EL ÚLTIMO HOMBRE DE LA BIBLIOTECA

por Alberto Bejarano

Por Alberto Bejarano

Al descubrir que había muerto volví a ser el hombre que fuma esperando el tranvía.

En vida, me gustaba ir en las mañanas a la Biblioteca José Manuel Arango de Bogotá. Leía diarios que dejaban sobre las mesas otros tipos como yo; llenaba crucigramas que recortaba de revistas recicladas o simplemente me quedaba dormido hasta que llegaba un vigilante. Era un pensionado –sin pensión-, no había hecho familia ni fortuna. No había sido ni emprendedor ni inversionista. Tenía un amigo, Andrés Holguín, poeta, traductor, carcelero en los días del odio. Andrés me llamaba Orestes.

Todo lo hice a plazos, sin pensar en el futuro, sin deberle a nadie. Mi rol estelar fue en la película Confesión a Laura, la historia de un hombre que fuma por primera vez el 10 de abril de 1948. Se filmó en Cuba. Sudaba a mares. Tengo pegada en mi cuarto una postal del Malecón de La Habana. No me dejé tentar por la televisión ni por el jet-set, a pesar de que “pinta no me faltaba”. Le hice el quite a la fama sin despeinarme. Uno que otro sábado extrañaba los escenarios y sentía la imperiosa necesidad de meterme en una sala de cine rotativo.

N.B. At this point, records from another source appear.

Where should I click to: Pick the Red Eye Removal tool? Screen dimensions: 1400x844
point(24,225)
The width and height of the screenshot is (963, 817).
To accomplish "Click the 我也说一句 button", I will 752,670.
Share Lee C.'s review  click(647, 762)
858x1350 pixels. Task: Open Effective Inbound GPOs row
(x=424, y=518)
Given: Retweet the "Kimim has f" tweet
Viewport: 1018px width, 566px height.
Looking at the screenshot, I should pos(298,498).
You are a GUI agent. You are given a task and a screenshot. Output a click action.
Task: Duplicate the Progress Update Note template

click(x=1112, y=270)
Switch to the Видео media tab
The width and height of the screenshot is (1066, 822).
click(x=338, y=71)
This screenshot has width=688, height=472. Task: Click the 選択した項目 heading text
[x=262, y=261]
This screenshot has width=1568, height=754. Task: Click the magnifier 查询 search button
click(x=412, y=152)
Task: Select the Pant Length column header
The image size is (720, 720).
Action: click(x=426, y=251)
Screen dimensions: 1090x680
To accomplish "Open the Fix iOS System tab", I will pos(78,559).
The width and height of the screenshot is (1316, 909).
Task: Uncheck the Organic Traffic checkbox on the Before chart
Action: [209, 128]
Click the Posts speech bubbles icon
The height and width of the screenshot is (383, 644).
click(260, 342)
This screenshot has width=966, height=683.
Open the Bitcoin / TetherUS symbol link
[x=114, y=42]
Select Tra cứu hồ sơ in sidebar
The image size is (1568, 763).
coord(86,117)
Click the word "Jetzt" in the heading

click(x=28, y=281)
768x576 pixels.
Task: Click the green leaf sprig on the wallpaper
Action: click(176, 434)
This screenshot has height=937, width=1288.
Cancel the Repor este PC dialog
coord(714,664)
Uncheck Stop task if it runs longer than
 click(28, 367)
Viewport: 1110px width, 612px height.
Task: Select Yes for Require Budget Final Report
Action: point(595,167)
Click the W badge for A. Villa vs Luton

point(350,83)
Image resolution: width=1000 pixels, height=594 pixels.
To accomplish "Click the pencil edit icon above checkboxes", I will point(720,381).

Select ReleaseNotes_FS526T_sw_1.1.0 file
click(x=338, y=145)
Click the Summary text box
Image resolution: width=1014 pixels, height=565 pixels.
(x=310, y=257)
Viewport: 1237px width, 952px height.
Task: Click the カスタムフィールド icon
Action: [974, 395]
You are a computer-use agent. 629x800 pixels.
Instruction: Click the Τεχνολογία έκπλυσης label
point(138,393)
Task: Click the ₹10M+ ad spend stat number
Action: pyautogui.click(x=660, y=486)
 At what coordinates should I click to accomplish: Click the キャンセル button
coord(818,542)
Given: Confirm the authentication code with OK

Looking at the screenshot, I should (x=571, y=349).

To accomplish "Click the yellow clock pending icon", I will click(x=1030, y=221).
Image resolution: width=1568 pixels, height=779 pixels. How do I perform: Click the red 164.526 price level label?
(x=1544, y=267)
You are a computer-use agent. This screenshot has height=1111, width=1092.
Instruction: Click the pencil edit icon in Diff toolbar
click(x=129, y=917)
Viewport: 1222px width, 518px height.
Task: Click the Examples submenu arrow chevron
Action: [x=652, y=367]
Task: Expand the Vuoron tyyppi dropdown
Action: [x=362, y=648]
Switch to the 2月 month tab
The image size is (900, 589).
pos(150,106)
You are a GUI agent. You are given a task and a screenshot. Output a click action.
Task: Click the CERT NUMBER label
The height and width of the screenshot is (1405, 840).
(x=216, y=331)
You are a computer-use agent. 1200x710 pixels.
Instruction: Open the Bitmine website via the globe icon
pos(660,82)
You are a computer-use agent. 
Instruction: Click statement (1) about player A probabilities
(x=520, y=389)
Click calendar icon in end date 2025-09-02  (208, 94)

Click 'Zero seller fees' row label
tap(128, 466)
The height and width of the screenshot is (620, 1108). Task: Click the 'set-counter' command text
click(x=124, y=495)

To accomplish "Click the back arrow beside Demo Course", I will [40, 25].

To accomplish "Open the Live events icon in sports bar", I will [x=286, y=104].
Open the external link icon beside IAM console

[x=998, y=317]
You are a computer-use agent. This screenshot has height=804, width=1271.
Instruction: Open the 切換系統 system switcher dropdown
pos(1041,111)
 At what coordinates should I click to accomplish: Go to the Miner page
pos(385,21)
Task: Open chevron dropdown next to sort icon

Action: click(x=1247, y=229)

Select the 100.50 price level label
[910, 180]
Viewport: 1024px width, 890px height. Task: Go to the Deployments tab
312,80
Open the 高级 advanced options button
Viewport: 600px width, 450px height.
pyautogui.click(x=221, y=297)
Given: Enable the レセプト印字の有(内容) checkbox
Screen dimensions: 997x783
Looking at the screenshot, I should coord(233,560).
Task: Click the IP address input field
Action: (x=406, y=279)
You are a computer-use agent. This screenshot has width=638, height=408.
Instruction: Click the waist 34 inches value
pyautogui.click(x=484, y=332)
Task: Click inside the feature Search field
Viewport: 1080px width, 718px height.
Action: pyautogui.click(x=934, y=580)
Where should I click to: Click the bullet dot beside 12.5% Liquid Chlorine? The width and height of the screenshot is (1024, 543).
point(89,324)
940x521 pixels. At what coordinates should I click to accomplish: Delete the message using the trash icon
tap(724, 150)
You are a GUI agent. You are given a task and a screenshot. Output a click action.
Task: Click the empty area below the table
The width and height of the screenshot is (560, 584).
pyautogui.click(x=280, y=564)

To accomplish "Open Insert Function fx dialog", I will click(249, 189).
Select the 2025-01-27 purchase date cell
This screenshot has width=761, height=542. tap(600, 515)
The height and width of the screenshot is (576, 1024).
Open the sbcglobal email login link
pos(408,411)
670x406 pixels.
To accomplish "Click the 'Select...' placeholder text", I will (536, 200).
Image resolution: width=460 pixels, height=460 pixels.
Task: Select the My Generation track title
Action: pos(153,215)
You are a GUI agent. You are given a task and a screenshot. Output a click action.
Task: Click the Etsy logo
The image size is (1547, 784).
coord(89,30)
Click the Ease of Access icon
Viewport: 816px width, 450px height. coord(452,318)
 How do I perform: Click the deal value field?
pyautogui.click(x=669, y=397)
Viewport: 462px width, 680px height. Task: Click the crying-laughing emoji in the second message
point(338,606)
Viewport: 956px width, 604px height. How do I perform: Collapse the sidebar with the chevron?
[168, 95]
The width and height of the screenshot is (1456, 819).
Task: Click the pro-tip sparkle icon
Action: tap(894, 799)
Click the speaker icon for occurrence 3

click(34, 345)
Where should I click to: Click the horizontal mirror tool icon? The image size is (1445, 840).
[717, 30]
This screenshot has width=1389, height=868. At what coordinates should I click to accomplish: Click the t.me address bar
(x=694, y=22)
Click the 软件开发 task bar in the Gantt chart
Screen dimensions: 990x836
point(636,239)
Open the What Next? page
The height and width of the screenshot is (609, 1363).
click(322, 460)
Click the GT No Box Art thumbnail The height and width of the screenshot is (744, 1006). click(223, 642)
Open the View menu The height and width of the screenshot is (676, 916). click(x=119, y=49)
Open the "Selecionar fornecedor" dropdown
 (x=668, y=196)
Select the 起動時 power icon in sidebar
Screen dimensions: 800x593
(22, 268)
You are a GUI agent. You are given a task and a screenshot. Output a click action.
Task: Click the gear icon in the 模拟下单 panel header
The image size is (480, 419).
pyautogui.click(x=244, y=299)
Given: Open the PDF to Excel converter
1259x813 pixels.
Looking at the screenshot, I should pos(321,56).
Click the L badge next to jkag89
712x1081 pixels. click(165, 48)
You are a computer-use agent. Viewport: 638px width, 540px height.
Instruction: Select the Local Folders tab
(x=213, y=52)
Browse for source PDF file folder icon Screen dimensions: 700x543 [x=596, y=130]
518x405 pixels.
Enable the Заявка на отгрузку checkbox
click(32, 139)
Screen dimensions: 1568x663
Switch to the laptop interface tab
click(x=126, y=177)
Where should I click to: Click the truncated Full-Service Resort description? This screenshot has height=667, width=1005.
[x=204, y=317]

Las bibliotecarias me ponían un ojo encima cada vez que entraba a una sala. Era muy conocido por rayar las hojas, por anotar cosas intraducibles en los márgenes, por pegar papeles en los libros. ¡Si cada fantasma pudiera instalarse en el lugar más feliz que tuvo en vida! Ese lugar era la Sala de “libros raros y curiosos” de la Biblioteca. Religiosamente cargaba unos guantes de látex y un tapabocas y me aventuraba en las texturas y en los pliegues  secretos. Mi sueño era tener un taller de restauración de libros antiguos.

Ya muertos, se nos permite quedarnos en el sitio que escojamos, debemos pasar la eternidad ahí. En mi caso fue la estación del Tranvía de la Avenida Jiménez con séptima, donde aparentaba ser el hombre que fuma. Todas las mañanas y todas las tardes finjo que me voy al Mar. Quizá usted ya me haya visto.